USGCRP / gcis-ontology

Ontology for the Global Change Information System
4 stars 7 forks source link

Article->AcademicArticle #181

Closed justgo129 closed 8 years ago

justgo129 commented 8 years ago

Per #180.

justgo129 commented 8 years ago

Excellent catch, @rewolfe. What would the proper value of the flag values would be? I'm unable to locate the proper variable in a google search.

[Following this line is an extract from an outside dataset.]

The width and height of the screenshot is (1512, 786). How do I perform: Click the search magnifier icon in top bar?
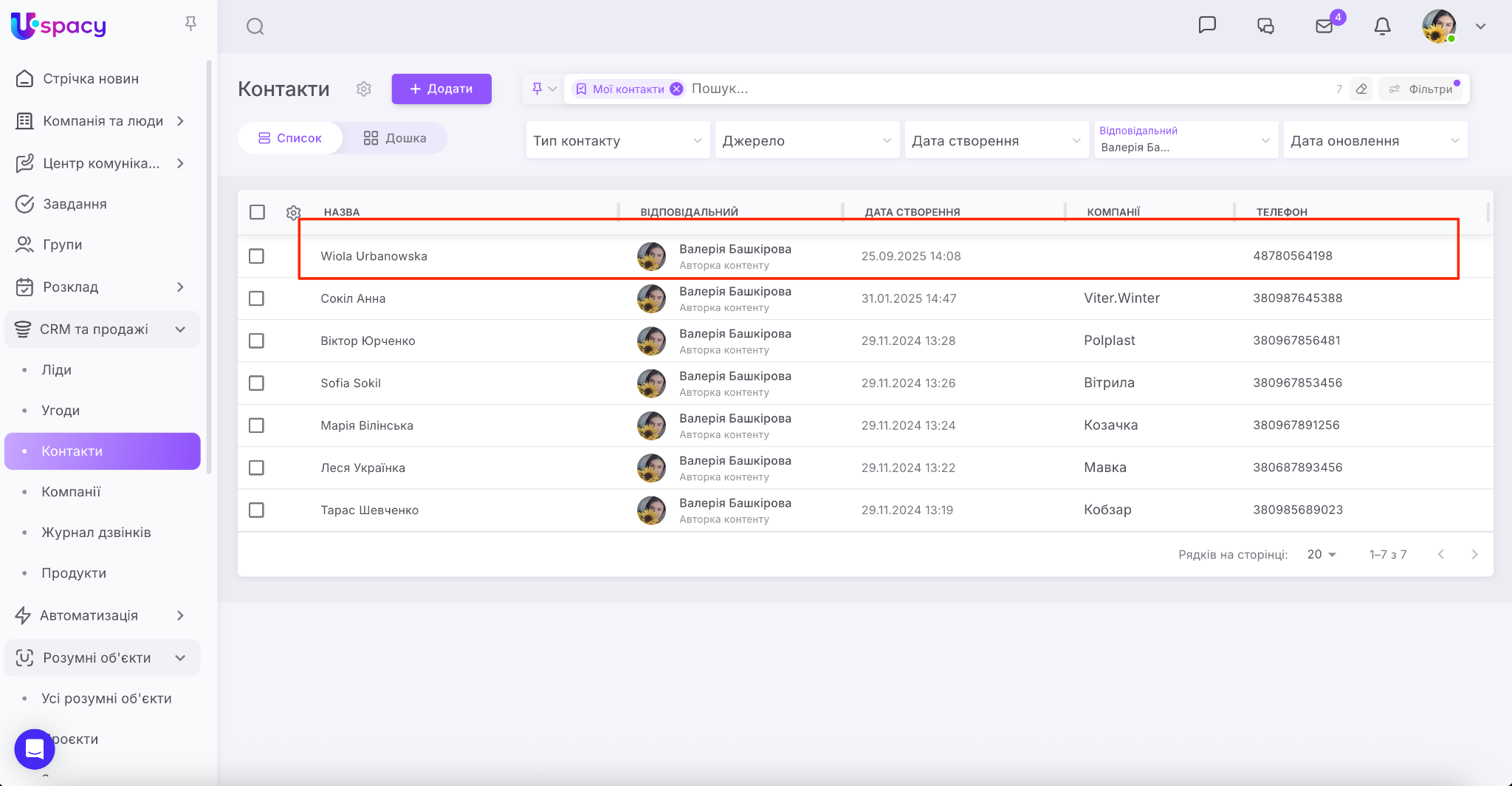(255, 27)
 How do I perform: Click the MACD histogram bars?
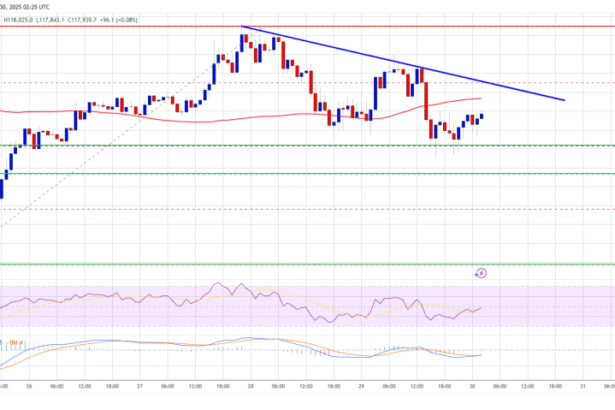point(318,351)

rewolfe commented 8 years ago

I included the link to the function description. The bits are described in the box. It would be interesting in see what happens if we just set the variable to 0. On Jan 7, 2016 12:18 PM, "justgo129" notifications@github.com wrote:

Excellent catch, @rewolfe https://github.com/rewolfe. What would the proper value of the flag values would be? I'm unable to locate the proper variable in a google search.

— Reply to this email directly or view it on GitHub https://github.com/USGCRP/gcis-ontology/pull/181#issuecomment-169736991.

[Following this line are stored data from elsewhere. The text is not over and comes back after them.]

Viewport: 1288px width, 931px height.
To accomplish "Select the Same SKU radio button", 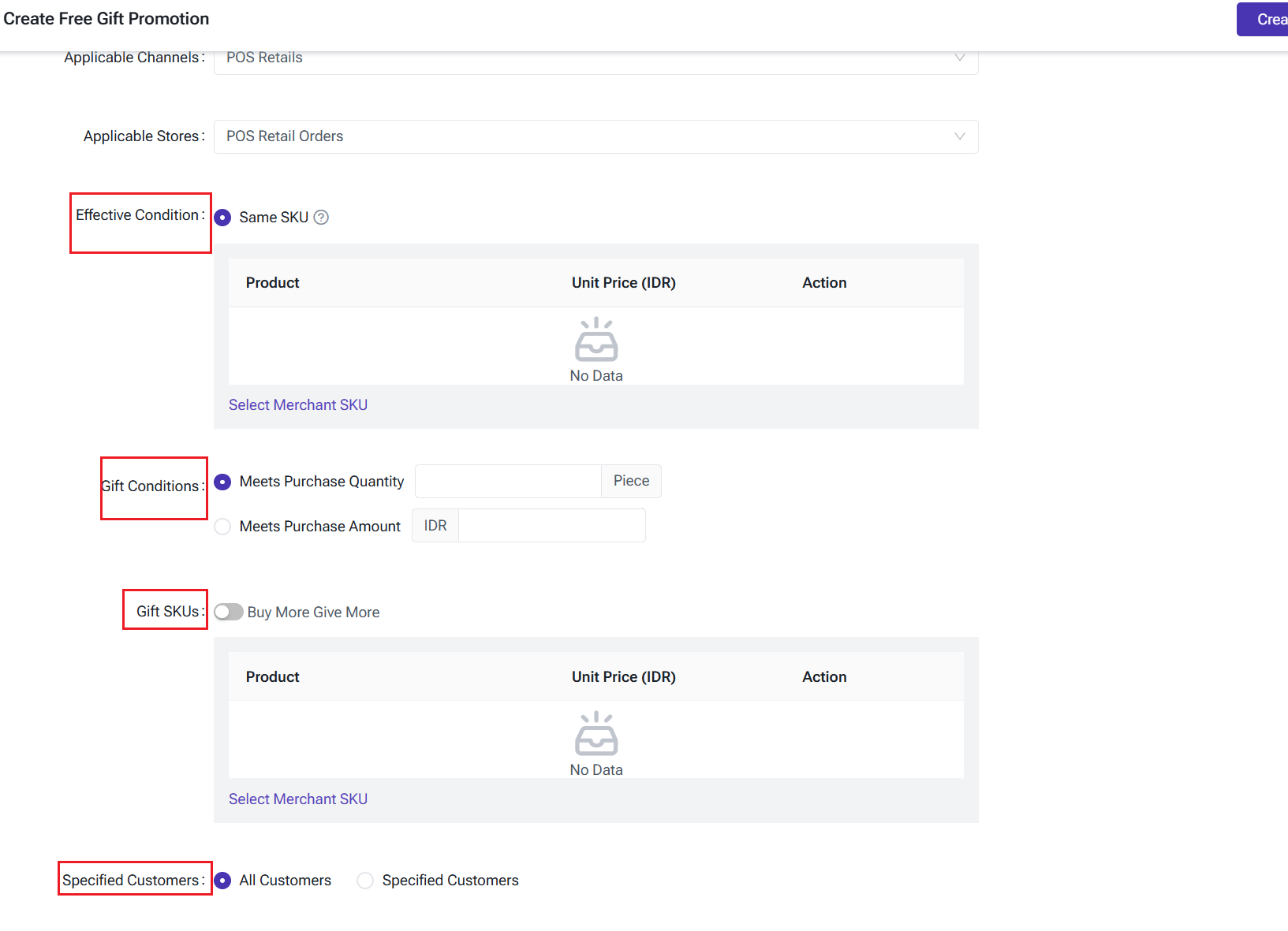I will click(223, 218).
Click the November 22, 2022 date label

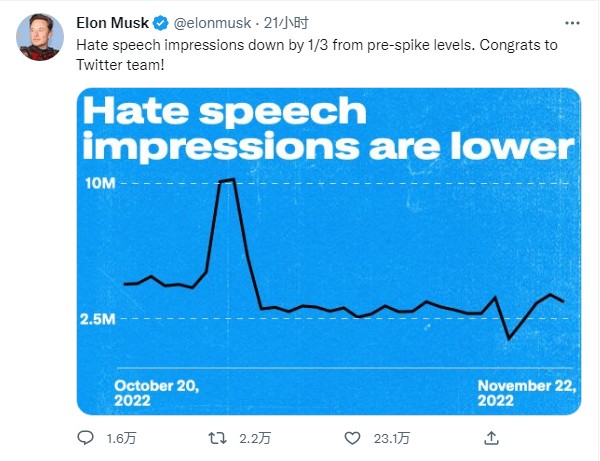coord(525,392)
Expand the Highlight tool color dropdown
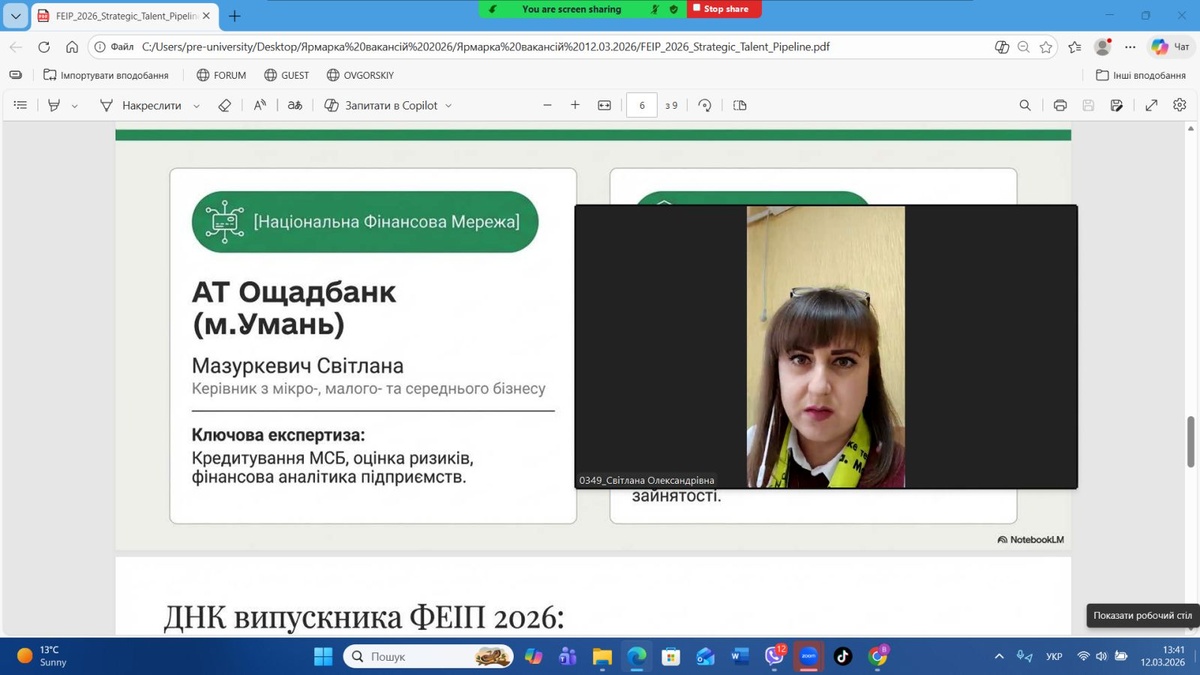Image resolution: width=1200 pixels, height=675 pixels. [x=74, y=106]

justgo129 commented 8 years ago

I could try it on dev, and then just revert the commit on gcis-rdf. Travis CI doesn't run on gcis-rdf.

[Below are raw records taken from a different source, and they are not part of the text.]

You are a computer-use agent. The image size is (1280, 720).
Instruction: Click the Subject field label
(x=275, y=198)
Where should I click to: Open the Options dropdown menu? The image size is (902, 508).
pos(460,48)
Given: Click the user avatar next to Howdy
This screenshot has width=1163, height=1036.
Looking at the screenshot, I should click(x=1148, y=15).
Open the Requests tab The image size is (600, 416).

rewolfe commented 8 years ago

You should be able to do it on Dev without a commit. On Jan 7, 2016 12:35 PM, "justgo129" notifications@github.com wrote:

I could try it on dev, and then just revert the commit on gcis-rdf. Travis CI doesn't run on gcis-rdf.

— Reply to this email directly or view it on GitHub https://github.com/USGCRP/gcis-ontology/pull/181#issuecomment-169748170.

justgo129 commented 8 years ago

Just did it on dev - I don't think it worked:

At: http://data.gcis-dev-front.joss.ucar.edu/sparql:

select * FROM <http://data.gcis-dev-front.joss.ucar.edu> where { ?s a gcis:AcademicArticle }

produces zero results The triplestore takes 32 mins to load, in-lieu of 31.

justgo129 commented 8 years ago

from the log files: This looks promising from a debugging perspective.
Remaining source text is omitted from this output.